- 25 Marzo 2019
- Posted by: UFFICIO STUDI
- Categoria: Articoli e Interviste
Articolo a cura di Stefano Simionato, Responsabile Ufficio Studi ALFA SCF
L’EROSIONE DEI PATRIMONI PRIVATI ITALIANI
La statistica fa emergere dati amari, un segnale da cogliere per intervenire a livello individuale
Da ormai un decennio, l’ufficio studi di Credit Suisse pubblica annualmente un’analisi dettagliata dei livelli di ricchezza in ciascun paese e a livello mondiale. Si tratta di un documento sempre molto interessante, e anche la lettura del «Global Wealth Report 2018» porta ad alcune importanti osservazioni.
Innanzitutto si nota come, nonostante solo il 12% dei cittadini risieda nei paesi del G7, in queste nazioni si trova ancora quasi il 60% dei patrimoni a livello globale: oltre il 30% negli USA, circa il 17% nei maggiori paesi europei e il 10% tra Canada e Giappone. Anche la posizione dell’Italia è, da questo punto di vista, molto buona. Con un patrimonio complessivo di circa 10,6 miliardi di dollari (il 3,3% della ricchezza globale), il nostro paese è il settimo più ricco al mondo.
Il patrimonio medio pro-capite dei cittadini italiani è oltre il triplo rispetto a quello medio a livello mondiale ed è più elevato del 50% rispetto alla media europea. Anche in paesi come la Germania si notano livelli di ricchezza medi inferiori. Oltretutto, la ricchezza degli italiani sembra essere meglio distribuita che altrove. Il «nostro» patrimonio mediano è infatti circa il quadruplo rispetto a quello medio continentale, è superiore addirittura rispetto a quello statunitense e l’indice di Gini (che è tanto minore quanto maggiore è l’equità) in Italia è tra i più bassi.
I dati relativi al 2018 sembrano quindi a prima vista soddisfacenti. Per avere una visione più ampia e trarre delle conclusioni pratiche, è però opportuno fare anche un confronto con il passato.
Guardando i dati relativi a quindici anni fa si nota infatti che la polarizzazione dei patrimoni nei paesi del G7 anni fa era molto più evidente. I cittadini di questi paesi detenevano quasi il 70% dei patrimoni e una fetta decisamente minore era in mano a quei paesi emergenti che oggi detengono invece quote sempre maggiori di ricchezza (su tutti, naturalmente, la Cina).

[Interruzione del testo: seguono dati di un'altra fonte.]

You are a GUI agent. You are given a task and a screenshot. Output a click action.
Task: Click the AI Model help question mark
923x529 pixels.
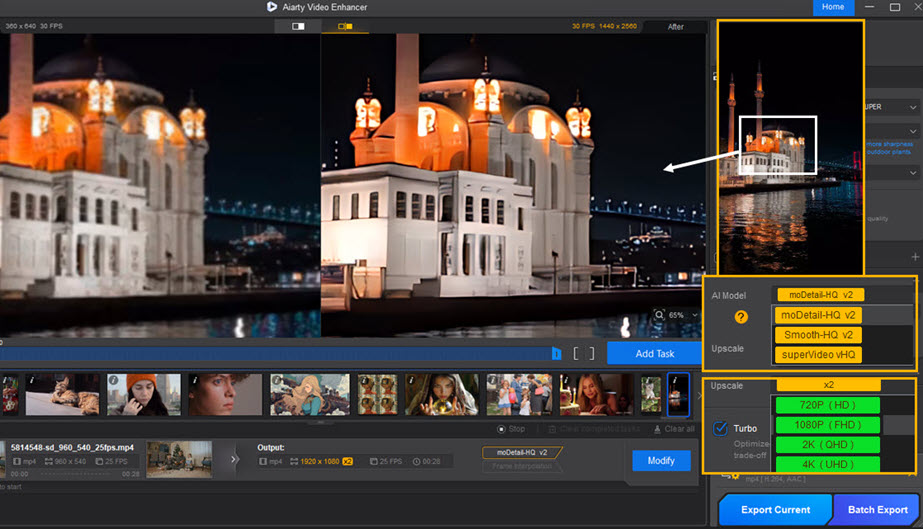(742, 316)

Inoltre, il confronto con il 2004 evidenzia in modo particolare come sia proprio l’Italia il paese che negli ultimi anni ha perso la quota più importante. All’inizio del millennio, il nostro paese era il quarto più ricco al mondo e, a livello di ricchezza mediana, era superato dal solo Lussemburgo. Oggi, dopo anni di ormai costante crisi, l’Italia è il ventesimo paese al mondo per ricchezza media, ha visto una crescita praticamente nulla della ricchezza totale e – a differenza di altri paesi – ha registrato una crescente diseguaglianza. Il patrimonio mediano degli italiani oggi è, come detto, ancora più elevato rispetto a quello di tedeschi e americani, tuttavia è diminuito del 40% rispetto alle rilevazioni del 2004.
Pur tenendo in considerazione l’effetto dei tassi di cambio (per la verità presente però anche nei dati relativi agli altri paesi diversi dagli USA), i dati appena visti ci portano ad alcune conclusioni.
A livello macro, si evidenzia una volta di più come l’Italia sia ancora un paese ricco. A differenza del passato, però, i patrimoni degli italiani oggi non sono più particolarmente elevati in confronto con le altre grandi potenze. L’assenza di crescita, o addirittura la contrazione dell’economia, stanno gradualmente mettendo in pericolo i patrimoni generati nei decenni passati, e qualsiasi discorso in merito alla ridistribuzione di ricchezza ha poco senso se questa ricchezza non viene prima creata.
A livello micro, invece, questi dati mostrano quanto sia importante per i singoli investitori e risparmiatori difendere adeguatamente i patrimoni tuttora esistenti, valorizzandoli e mettendoli al servizio del raggiungimento dei propri obiettivi di vita.